Is there really ‘no place like home?’

After living in France for several years and raising a family here, heading back to England for a family wedding gave Annaliza Davis the chance to see her ‘home’ in a whole new light

Talking to other British people who live in France, I cannot help noticing the language they use when they are travelling back to see relatives or have a holiday.
Some people tell me they are ‘nipping over to Blighty’; others are ‘popping to England’ – but many say they are ‘going home for a bit’.
Going home. After years of living abroad, many of us still think of the UK as home.
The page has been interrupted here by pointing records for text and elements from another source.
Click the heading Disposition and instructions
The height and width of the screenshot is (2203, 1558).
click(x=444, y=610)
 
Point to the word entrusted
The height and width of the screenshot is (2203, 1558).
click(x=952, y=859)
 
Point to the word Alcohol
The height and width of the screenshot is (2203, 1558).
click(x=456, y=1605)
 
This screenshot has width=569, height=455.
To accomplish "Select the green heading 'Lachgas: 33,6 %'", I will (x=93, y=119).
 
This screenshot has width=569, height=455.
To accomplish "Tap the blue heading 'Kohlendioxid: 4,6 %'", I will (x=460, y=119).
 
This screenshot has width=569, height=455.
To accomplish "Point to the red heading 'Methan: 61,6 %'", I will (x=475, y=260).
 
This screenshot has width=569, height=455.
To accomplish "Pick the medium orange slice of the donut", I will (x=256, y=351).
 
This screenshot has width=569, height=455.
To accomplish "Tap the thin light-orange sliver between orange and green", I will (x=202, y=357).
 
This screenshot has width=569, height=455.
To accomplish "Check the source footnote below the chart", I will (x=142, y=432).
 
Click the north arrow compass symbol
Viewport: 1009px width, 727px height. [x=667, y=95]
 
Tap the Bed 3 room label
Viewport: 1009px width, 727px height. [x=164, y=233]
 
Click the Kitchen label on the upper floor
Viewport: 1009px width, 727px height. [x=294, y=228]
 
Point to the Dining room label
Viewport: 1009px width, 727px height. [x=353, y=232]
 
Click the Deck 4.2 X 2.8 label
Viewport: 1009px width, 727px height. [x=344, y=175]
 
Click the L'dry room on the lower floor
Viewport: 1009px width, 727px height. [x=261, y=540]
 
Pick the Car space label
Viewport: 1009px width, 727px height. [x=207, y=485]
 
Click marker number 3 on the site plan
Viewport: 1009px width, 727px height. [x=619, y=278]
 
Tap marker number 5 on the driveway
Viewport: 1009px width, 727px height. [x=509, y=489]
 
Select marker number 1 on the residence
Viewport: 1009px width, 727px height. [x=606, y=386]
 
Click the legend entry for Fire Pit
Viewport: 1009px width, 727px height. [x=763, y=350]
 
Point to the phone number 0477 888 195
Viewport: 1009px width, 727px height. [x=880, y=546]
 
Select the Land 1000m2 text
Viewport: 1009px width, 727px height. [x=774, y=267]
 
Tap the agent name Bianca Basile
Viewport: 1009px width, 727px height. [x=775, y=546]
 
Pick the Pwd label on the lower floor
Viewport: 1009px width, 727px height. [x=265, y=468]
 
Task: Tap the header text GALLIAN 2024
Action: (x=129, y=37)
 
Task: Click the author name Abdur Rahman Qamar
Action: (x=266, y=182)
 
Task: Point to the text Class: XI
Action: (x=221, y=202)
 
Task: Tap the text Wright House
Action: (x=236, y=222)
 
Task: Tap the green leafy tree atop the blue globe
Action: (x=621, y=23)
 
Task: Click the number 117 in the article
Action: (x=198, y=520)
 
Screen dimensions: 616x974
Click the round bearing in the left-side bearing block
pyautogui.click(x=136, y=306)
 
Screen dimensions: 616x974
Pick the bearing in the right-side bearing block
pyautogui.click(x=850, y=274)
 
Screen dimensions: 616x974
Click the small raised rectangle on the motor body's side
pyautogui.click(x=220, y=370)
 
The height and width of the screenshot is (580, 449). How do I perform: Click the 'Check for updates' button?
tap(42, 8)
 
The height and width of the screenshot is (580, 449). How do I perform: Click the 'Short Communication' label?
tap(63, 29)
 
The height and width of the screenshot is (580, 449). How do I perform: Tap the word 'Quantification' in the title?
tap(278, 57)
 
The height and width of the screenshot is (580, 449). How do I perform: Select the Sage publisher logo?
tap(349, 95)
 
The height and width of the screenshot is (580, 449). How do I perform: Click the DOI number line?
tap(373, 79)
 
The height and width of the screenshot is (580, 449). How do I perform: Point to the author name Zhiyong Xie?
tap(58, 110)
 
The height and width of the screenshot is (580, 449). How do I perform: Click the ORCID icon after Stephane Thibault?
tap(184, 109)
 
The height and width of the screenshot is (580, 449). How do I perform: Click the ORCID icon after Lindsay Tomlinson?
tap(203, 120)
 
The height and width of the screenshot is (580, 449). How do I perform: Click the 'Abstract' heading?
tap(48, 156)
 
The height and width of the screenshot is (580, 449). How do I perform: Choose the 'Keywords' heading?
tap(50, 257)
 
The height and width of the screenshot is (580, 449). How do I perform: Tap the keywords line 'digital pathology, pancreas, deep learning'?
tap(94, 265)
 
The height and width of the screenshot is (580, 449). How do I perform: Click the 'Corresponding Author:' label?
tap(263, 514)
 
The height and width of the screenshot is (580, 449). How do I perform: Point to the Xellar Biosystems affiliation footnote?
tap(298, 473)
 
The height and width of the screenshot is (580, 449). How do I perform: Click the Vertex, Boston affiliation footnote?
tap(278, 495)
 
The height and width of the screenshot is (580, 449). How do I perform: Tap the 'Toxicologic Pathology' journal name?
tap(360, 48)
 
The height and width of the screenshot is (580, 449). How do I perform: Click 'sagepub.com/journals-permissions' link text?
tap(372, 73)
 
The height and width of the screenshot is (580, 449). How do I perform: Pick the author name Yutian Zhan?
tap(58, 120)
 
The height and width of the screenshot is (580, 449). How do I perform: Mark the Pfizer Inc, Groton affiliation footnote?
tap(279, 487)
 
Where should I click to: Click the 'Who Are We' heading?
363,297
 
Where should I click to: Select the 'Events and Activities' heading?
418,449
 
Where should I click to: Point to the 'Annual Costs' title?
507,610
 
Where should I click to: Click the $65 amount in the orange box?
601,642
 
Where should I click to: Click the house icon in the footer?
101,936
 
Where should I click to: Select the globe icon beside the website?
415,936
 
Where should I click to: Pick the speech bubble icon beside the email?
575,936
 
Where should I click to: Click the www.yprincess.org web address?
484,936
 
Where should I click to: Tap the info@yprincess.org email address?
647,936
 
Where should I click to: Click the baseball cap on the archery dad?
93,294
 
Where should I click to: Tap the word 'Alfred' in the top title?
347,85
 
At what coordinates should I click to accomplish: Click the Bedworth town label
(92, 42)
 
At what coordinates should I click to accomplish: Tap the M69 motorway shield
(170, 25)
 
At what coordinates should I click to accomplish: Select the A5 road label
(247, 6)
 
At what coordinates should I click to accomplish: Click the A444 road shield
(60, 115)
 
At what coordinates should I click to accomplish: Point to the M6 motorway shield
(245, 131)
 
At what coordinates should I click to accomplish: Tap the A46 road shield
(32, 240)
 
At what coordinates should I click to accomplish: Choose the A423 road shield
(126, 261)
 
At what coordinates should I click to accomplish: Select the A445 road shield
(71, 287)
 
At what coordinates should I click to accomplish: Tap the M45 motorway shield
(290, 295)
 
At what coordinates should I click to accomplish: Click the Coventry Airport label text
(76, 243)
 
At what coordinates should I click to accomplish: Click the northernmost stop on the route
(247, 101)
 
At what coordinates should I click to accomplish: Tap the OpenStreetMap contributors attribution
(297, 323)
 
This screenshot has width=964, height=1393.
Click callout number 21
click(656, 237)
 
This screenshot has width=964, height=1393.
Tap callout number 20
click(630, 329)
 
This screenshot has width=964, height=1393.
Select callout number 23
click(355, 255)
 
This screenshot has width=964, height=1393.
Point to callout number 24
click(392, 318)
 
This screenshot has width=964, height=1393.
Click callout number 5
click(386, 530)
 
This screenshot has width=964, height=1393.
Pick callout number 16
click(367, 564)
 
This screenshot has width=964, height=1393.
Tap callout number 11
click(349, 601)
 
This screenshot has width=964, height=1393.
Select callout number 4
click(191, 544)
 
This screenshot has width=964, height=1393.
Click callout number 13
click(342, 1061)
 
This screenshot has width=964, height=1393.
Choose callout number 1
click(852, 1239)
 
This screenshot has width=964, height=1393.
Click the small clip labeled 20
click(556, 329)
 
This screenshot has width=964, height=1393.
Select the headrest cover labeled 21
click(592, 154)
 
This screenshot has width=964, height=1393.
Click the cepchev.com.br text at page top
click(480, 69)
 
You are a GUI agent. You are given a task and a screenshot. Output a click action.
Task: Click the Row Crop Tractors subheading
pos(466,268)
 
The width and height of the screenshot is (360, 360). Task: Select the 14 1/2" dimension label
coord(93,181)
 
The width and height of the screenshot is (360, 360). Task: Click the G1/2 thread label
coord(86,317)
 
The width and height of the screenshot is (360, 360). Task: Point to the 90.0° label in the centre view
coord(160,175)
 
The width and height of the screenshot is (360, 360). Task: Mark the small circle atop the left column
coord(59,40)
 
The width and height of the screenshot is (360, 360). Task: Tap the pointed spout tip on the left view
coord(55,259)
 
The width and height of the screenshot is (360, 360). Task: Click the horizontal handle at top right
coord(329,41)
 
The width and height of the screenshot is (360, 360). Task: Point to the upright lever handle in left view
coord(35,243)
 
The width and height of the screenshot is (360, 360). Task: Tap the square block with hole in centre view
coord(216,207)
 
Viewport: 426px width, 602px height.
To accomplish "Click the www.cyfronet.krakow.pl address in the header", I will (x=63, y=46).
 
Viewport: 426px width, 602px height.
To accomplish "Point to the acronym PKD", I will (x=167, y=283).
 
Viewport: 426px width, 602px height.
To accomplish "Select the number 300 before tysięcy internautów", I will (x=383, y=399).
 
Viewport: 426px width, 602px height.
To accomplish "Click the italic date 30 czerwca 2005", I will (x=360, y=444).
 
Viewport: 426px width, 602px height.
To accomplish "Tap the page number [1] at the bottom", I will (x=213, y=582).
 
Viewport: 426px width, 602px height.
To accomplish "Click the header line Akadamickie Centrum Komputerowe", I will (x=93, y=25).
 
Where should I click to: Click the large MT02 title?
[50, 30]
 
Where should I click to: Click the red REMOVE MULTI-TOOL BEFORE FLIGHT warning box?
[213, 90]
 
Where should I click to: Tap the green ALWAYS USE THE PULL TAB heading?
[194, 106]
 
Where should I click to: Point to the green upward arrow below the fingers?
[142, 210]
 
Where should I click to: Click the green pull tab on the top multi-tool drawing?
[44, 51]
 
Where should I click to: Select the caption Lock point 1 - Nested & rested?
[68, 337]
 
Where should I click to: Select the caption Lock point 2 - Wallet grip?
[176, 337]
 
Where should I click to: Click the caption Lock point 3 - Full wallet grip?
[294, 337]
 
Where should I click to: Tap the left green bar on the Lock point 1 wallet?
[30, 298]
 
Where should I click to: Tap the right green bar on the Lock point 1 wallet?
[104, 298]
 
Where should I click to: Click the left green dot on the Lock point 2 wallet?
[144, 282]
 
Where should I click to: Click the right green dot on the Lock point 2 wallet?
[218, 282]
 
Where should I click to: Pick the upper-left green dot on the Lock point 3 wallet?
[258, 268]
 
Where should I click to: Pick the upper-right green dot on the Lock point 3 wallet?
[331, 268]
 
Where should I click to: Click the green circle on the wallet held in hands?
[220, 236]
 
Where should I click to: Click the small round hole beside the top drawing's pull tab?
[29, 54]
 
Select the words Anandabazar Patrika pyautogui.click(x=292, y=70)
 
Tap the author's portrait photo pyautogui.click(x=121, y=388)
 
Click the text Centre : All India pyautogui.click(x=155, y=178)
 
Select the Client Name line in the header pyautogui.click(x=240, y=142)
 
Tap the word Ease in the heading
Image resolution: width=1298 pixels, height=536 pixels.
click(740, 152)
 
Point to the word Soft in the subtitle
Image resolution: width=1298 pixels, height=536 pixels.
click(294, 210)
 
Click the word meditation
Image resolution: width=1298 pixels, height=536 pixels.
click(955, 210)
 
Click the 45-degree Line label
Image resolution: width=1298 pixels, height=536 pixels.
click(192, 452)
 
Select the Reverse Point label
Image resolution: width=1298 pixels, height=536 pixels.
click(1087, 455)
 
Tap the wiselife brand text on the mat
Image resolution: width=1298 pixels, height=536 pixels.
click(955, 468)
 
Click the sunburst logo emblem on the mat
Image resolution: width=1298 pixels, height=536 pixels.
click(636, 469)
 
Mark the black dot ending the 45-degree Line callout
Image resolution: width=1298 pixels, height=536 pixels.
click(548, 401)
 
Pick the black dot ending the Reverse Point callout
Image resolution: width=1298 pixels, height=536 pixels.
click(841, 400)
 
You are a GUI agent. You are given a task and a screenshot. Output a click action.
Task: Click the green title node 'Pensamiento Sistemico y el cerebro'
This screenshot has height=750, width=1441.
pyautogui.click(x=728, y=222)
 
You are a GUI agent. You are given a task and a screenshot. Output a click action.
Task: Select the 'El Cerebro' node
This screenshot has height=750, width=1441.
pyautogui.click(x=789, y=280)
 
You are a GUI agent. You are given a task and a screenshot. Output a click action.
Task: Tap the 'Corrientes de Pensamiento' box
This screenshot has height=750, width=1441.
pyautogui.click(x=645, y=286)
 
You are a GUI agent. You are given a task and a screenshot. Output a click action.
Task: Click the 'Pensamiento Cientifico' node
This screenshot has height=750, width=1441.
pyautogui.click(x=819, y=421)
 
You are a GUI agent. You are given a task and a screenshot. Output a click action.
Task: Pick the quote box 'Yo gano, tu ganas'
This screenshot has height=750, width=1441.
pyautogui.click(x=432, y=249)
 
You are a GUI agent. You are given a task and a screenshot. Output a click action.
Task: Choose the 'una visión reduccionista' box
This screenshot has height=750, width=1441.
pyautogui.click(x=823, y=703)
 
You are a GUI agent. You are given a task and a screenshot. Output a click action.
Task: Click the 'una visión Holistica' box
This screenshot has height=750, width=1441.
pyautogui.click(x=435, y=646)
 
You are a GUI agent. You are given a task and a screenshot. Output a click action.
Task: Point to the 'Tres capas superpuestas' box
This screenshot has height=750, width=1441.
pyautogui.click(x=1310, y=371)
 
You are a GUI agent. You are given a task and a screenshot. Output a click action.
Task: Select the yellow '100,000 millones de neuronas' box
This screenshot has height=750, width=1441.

But when you visit, does it really feel that way?

First comes the rush

Whenever I arrive in England, my first 24 hours are like a sugar rush.
I love the familiar road signs in lower-case writing, the cat’s-eye lights, the accents, the sarcasm – even the blackboards advertising old favourites like ‘pie and mash’.
We recently visited England for a family wedding, taking our boys (aged 10 and 12) who have grown up in Brittany and had not been ‘home’ since 2013.
On the way, we stopped at a UK café, the waitress was so friendly that my younger son asked: “Do you know that lady, Mum?”
The wedding itself was relaxed and our boys were soon cracking jokes with everyone, fitting right in.
Watching them share such affection with relatives they rarely see, I felt loss, sadness and guilt, compounded the next day when everyone met up again, drinking tea and reminiscing with that easy humour that somehow never quite translates.

Why did we leave?

Overwhelmingly, my visits to England are punctuated with exclamations of ‘everything’s open!’.
Supermarkets never seem to close, shopping malls open even on Sundays, and you can get everything from aspirin to stamps or a full meal in any local petrol station. You eat when you are hungry and you are spoilt for choice (as a vegetarian, most British menus make me sigh with pleasure.)

Hansel and Gretel found the gingerbread house and gorged themselves and after about four days in England, I get a similar sensation. I also get the feeling there will be a price to pay.
Small details begin to grate; like parking charges, traffic jams, and rude assistants shouting across the store.
Everything begins to feel distastefully commercial: buy it all, buy it now.

Experiencing another culture is like peeking behind the scenes, but it is also like getting to know your in-laws

Further chats with friends and family when we see them confirm that they only gather for our visits.
It is clear that they are usually busy working and in truth see each other almost as infrequently as they see us: we are not ‘missing out’.
We briefly consider the realities of moving back: the stressful jobs we would probably have, long commutes, short weekends, rushing to get the kids to school... Even my most stressful workdays in France are preferable to that, to say nothing of the great education, family values, the sea nearby or the time spent with our boys.

A new definition of ‘home’

I was told that when you move abroad, you never quite feel at home again, and it is true that it can leave you feeling disjointed, out of place.
Experiencing another culture is like peeking behind the scenes, but it is also like getting to know your in-laws.
It makes you view your own upbringing differently, and as you and your partner raise your own children together, you take what you have learned from both families.
So the best approach here is to draw the best from both cultures.

From France: our academic system, the attitude that you work to live, polite greetings – and the pastries.
From Britain: punctuality, humour, the hugs and full-strength teabags.
That way, you use your discoveries to create a new interpretation of ‘home’, one you can keep with you wherever you go.